* BRIEF *
Copy the lines in the entries below word for word, omitting the pictures.

□ □ □ □

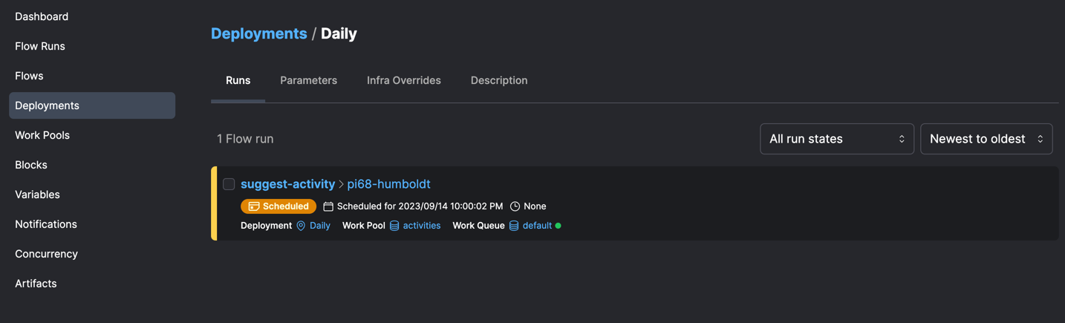Go to the activities work pool
This screenshot has width=1065, height=323.
[421, 226]
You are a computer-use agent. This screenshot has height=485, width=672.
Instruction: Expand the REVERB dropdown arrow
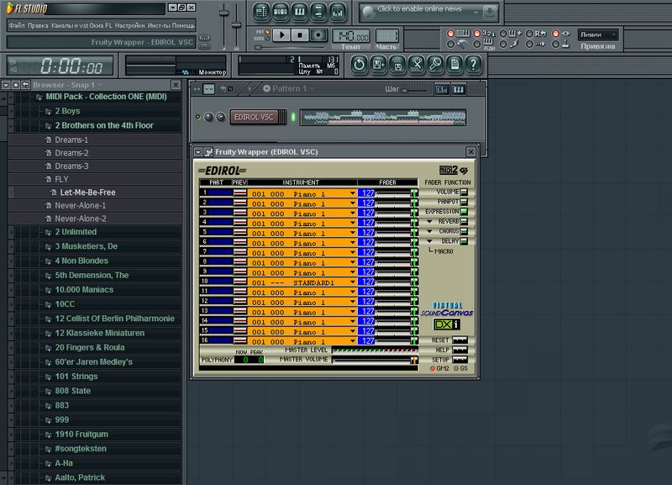tap(429, 221)
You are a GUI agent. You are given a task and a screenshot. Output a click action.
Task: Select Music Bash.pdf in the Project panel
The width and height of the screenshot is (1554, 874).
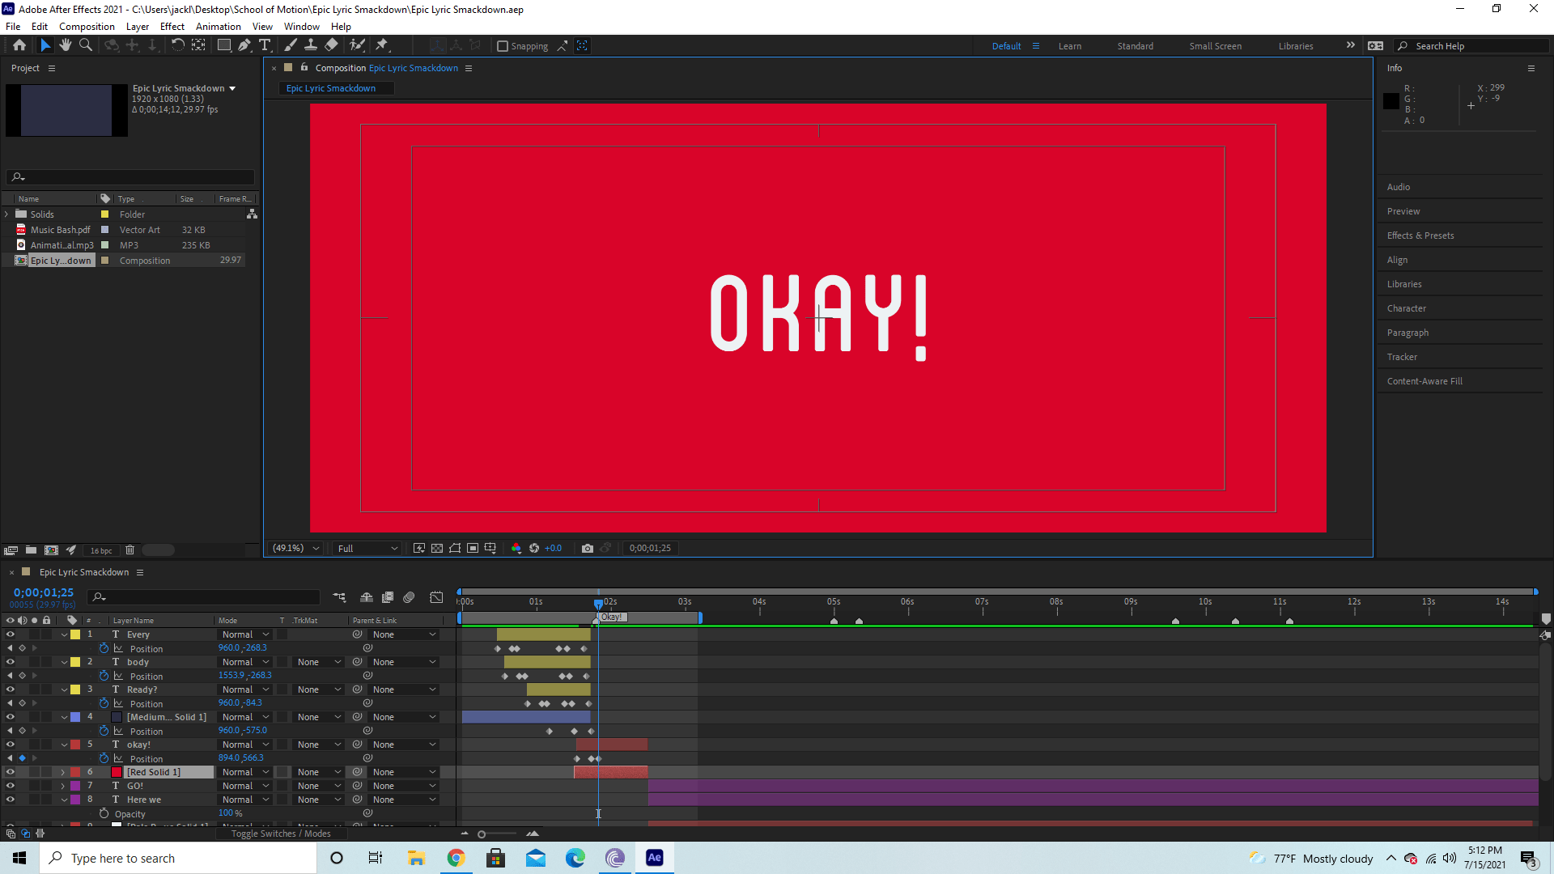pyautogui.click(x=59, y=229)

□ □ □ □

* EXPECTED OUTPUT *
Go to the activities work pool
This screenshot has width=1065, height=323.
[421, 226]
You are a computer-use agent. This screenshot has height=485, width=672.
Instruction: Expand the REVERB dropdown arrow
tap(429, 221)
You are a GUI agent. You are given a task and a screenshot. Output a click action.
Task: Select Music Bash.pdf in the Project panel
The width and height of the screenshot is (1554, 874).
pyautogui.click(x=59, y=229)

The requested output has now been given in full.